To: Bill who wrote (766670)1/29/2014 11:22:28 AM
From: jlallen  Respond to of 1575980
 
Well.....CJ is so "brilliant"(just ask him)...how could you argue with him??? LOLOLOLOLOL!!



To: Bill who wrote (766670)1/29/2014 11:27:31 AM
From: Don Hurst  Read Replies (2) | Respond to of 1575980
 
>>"Obama did not try to get bipartisan support for the ACA. He knew he had the votes and parliamentary procedures to get it passed so he did the usual and thumbed his nose at the republicans. It's why the law is such a disaster today."<<

Always in some fantasy world while continually out to lunch...

Quick, get with jla for some of that help he is always recommending...try anything while you still have time, although I cannot, in all sincerity, say I really care. OK, maybe more posting to joseffy will "help" you...

OHMIGOSH



To: Bill who wrote (766670)1/29/2014 11:51:32 AM
From: combjelly  Read Replies (2) | Respond to of 1575980
 
Obama did not try to get bipartisan support for the ACA.

Yes he did. That was one of the reasons why single-payer was taken off the table from the beginning. Single-payer would have solved a lot of problems.

From the wikipedia

After his inauguration, Obama announced to a joint session of Congress in February 2009 his intent to work with Congress to construct a plan for healthcare reform. [70] [71] By July, a series of bills were approved by committees within the House of Representatives. [72] On the Senate side, from June to September, the Senate Finance Committee held a series of 31 meetings to develop a healthcare reform bill.
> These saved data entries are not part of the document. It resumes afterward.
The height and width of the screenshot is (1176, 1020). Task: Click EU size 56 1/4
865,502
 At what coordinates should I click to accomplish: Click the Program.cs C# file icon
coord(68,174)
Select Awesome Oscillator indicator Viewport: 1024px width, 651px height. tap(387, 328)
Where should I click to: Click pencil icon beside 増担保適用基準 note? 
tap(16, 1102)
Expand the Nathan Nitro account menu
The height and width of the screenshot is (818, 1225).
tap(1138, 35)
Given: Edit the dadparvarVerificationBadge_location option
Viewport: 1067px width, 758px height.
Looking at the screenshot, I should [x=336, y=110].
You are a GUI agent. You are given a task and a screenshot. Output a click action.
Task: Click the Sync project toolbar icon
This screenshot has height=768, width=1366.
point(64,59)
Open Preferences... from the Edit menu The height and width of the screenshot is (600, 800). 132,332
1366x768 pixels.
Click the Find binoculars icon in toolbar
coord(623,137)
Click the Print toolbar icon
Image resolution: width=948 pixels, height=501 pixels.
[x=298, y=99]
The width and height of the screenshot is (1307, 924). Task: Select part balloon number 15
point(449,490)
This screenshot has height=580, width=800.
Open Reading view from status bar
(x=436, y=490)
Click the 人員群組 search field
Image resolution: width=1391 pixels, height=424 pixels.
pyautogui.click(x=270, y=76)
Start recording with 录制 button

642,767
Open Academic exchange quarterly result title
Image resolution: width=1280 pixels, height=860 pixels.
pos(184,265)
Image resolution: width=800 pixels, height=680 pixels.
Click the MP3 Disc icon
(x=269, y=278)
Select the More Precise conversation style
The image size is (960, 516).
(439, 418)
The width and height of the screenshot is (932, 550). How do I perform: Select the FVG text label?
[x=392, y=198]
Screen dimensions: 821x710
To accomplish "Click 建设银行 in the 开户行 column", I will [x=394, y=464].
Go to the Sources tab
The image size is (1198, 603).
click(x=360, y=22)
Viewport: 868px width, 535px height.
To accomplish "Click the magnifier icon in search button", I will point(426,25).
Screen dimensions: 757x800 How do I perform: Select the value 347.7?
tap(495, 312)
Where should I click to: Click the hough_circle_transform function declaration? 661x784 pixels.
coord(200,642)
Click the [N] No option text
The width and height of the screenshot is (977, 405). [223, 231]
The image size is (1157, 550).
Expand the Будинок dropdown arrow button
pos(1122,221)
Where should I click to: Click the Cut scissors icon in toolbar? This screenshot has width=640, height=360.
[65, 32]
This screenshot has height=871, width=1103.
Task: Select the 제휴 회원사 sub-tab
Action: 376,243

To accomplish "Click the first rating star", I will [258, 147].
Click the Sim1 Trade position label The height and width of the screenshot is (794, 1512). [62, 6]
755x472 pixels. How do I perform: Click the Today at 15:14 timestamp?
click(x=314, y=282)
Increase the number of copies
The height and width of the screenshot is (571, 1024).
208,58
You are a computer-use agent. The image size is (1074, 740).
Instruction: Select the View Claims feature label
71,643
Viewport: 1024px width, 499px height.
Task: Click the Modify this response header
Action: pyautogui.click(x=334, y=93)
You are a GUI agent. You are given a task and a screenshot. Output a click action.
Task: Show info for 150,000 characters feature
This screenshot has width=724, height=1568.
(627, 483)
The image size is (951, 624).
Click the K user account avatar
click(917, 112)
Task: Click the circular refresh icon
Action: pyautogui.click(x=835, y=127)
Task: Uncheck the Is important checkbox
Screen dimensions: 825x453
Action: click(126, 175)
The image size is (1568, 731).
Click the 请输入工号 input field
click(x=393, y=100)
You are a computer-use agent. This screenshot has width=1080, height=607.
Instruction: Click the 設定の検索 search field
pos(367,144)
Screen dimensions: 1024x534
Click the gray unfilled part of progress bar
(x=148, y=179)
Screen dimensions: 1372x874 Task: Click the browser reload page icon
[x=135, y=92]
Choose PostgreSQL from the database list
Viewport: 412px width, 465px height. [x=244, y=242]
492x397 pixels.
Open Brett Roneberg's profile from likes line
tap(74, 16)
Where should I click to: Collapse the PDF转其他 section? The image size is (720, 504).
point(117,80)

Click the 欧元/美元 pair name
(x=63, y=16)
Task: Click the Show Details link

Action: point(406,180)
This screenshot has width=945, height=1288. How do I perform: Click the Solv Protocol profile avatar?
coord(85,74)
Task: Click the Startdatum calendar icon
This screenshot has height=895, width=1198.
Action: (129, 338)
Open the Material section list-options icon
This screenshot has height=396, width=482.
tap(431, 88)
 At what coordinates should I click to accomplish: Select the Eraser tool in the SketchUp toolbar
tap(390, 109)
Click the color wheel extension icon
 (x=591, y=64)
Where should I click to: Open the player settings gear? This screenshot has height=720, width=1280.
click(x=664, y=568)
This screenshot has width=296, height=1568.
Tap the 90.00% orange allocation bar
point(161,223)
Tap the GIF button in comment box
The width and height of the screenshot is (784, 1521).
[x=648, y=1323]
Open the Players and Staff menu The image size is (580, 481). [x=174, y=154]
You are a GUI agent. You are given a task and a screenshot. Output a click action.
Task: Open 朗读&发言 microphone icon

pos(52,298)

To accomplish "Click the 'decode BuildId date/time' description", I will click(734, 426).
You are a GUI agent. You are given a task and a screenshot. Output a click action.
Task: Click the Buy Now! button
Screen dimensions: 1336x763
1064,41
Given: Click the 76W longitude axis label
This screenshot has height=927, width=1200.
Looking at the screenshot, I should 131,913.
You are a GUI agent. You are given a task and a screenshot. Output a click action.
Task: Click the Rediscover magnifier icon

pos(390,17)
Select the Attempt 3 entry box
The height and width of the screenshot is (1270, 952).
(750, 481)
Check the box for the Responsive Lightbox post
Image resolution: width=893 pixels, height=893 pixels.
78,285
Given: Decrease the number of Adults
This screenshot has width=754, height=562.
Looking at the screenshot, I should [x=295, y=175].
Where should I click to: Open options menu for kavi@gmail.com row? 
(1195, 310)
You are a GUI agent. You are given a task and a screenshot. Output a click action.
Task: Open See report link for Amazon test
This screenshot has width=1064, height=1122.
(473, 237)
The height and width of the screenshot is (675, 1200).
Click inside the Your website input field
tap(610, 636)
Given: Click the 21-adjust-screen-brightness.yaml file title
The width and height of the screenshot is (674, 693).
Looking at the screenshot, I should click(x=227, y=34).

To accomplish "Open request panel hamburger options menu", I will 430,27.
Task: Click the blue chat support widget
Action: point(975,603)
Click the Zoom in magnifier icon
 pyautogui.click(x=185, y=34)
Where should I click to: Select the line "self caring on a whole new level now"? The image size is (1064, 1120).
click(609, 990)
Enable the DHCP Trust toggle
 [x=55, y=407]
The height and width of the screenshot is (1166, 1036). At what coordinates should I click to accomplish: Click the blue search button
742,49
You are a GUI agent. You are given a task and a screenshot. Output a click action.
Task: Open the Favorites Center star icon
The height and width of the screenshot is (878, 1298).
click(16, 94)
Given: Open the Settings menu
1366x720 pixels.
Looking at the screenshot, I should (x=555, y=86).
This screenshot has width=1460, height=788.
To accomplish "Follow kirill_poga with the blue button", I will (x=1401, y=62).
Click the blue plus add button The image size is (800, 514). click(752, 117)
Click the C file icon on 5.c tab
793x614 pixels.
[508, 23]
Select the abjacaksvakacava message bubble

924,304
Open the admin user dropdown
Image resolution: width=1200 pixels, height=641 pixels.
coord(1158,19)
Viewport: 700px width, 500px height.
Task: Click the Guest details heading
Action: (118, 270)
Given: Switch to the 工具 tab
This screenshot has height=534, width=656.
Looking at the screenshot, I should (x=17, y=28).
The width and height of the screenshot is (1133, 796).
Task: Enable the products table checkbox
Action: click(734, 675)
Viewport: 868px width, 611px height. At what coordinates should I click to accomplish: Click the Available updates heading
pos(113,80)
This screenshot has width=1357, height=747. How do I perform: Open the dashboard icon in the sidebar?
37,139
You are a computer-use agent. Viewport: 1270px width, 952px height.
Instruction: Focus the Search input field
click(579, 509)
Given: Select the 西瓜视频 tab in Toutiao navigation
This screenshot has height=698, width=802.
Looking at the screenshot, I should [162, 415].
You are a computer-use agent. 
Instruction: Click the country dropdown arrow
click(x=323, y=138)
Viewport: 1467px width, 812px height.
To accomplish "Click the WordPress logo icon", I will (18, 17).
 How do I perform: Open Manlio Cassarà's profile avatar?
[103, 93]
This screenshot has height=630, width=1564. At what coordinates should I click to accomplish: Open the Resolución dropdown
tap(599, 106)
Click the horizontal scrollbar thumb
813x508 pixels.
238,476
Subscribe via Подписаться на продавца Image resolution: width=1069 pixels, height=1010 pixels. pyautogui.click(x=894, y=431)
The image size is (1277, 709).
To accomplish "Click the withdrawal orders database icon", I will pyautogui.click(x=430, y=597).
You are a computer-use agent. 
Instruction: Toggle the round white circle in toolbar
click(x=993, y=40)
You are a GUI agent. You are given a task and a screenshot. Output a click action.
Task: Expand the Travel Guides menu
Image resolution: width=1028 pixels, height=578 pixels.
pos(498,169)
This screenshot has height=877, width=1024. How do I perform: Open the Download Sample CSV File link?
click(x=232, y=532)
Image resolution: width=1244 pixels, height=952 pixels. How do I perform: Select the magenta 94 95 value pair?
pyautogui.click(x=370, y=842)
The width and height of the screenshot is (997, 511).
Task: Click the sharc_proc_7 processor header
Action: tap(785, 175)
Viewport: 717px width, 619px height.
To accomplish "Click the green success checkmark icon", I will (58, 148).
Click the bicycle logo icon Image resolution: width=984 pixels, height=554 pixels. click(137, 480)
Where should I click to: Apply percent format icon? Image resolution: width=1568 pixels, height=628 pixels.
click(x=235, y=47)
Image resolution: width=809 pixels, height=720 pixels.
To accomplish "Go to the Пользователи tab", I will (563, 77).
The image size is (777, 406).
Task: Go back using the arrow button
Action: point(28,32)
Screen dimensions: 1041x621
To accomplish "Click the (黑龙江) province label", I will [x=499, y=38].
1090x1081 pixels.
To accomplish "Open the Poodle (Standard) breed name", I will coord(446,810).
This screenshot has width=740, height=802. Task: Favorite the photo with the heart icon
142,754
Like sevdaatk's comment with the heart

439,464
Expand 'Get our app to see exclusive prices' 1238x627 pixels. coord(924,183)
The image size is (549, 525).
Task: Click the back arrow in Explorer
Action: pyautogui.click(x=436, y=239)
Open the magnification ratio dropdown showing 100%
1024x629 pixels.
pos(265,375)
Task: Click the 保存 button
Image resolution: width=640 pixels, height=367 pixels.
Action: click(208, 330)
This group β€” in particular, Democrats Max Baucus, Jeff Bingaman, and Kent Conrad, and Republicans Mike Enzi, Chuck Grassley, and Olympia Snowe β€” met for more than 60 hours, and the principles that they discussed, in conjunction with the other committees, became the foundation of the Senate's healthcare reform bill. [73] [74] [75]

With universal healthcare as one of the stated goals of the Obama administration, congressional Democrats and health policy experts like Jonathan Gruber and David Cutler argued that guaranteed issue would require both community rating and an individual mandate to ensure that adverse selection and/or "free riding" would not result in an insurance "death spiral"; [76] they convinced Obama that this was necessary, and persuaded him to accept congressional proposals that included a mandate. [77] This approach was taken because the president and congressional leaders had concluded that more progressive plans, such as the (single-payer) Medicare for All act, could not obtain filibuster-proof support in the Senate. By deliberately drawing on bipartisan ideas β€” the same basic outline was supported by former Senate majority leaders Howard Baker, Bob Dole, Tom Daschle and George J. Mitchellβ€”the bill's drafters hoped to increase the chances of garnering the necessary votes for passage. [78] [79]

en.wikipedia.org

You should turn off Fox every once in a while. They are lying to you.